当解析完upcall消息的内容后,进入process_upcall流程,这个流程主要是查用户态流表规则,然后为改upcall消息流找到正确的匹配actions动作。

process_upcall
    upcall_xlate
        xlate_actions
            rule_dpif_lookup_from_table(用户态查表过程)
                do_xlate_actions
                    xlate_output_action

static void
xlate_output_action(struct xlate_ctx *ctx, ofp_port_t port,
                    uint16_t controller_len, bool may_packet_in,
                    bool is_last_action, bool truncate,
                    bool group_bucket_action)

★ ★ ★ ★ ★

任务要求 ::
1. 请从原文摘录中一字不差地抄出一段文字。这段文字从含有“当解析完upcall消息的内”的词句开始，到“bool group_bucket_action)”结束。
2. 原文摘录中有xlate_output_action函数的声明，请列出其中所有类型为bool的参数名。

记录摘录 ::
★ ★ ★ ★ ★

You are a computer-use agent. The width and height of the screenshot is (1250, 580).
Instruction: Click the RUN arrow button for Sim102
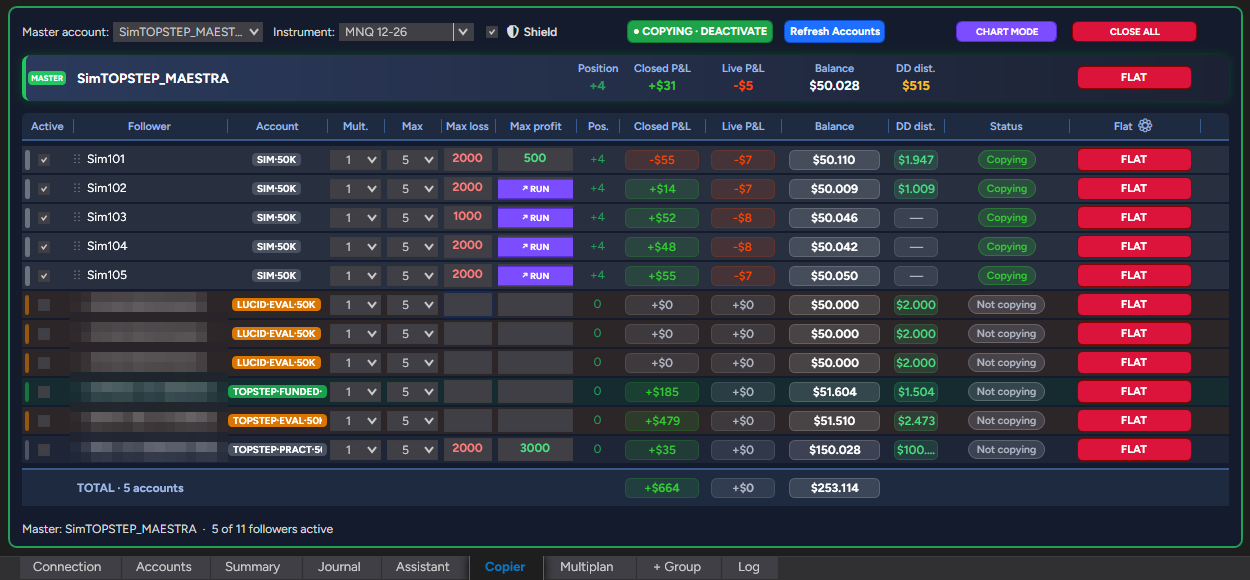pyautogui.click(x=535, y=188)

★ ★ ★ ★ ★

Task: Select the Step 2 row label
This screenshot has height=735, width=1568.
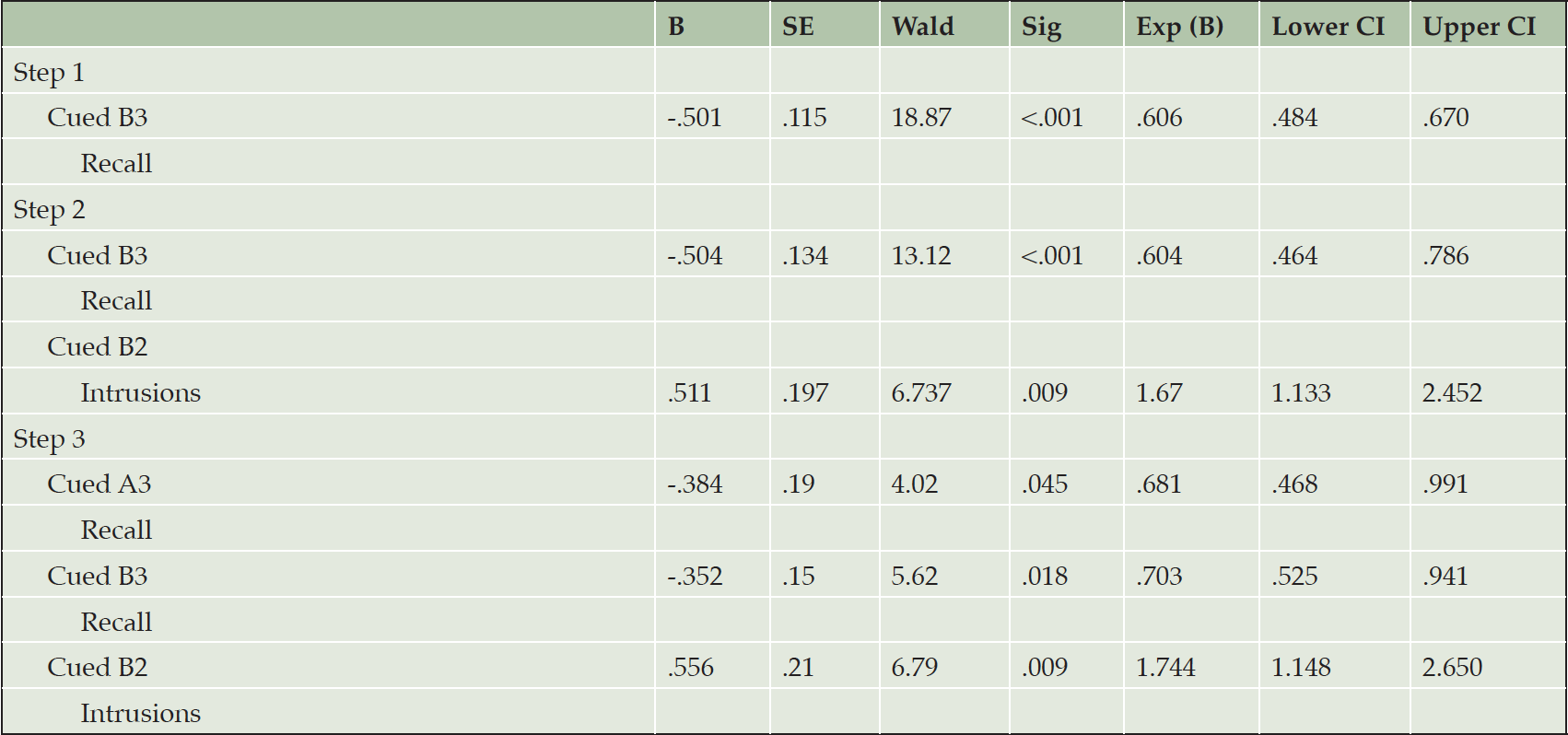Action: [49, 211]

★ ★ ★ ★ ★

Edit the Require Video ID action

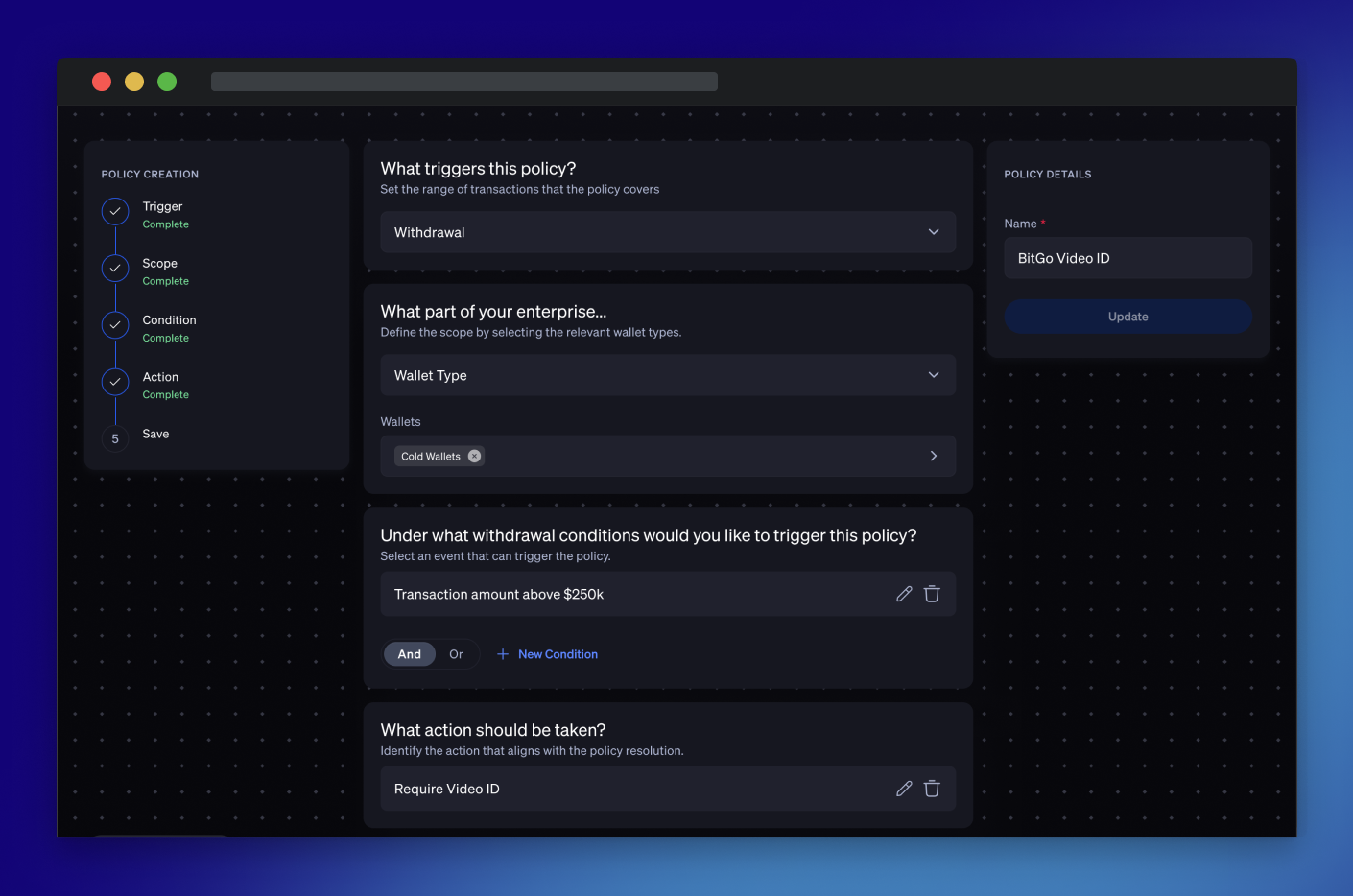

★ ★ ★ ★ ★

逐题答案 ::
1.
当解析完upcall消息的内容后,进入process_upcall流程,这个流程主要是查用户态流表规则,然后为改upcall消息流找到正确的匹配actions动作。

process_upcall
    upcall_xlate
        xlate_actions
            rule_dpif_lookup_from_table(用户态查表过程)
                do_xlate_actions
                    xlate_output_action

static void
xlate_output_action(struct xlate_ctx *ctx, ofp_port_t port,
                    uint16_t controller_len, bool may_packet_in,
                    bool is_last_action, bool truncate,
                    bool group_bucket_action)

2. may_packet_in、is_last_action、truncate、group_bucket_action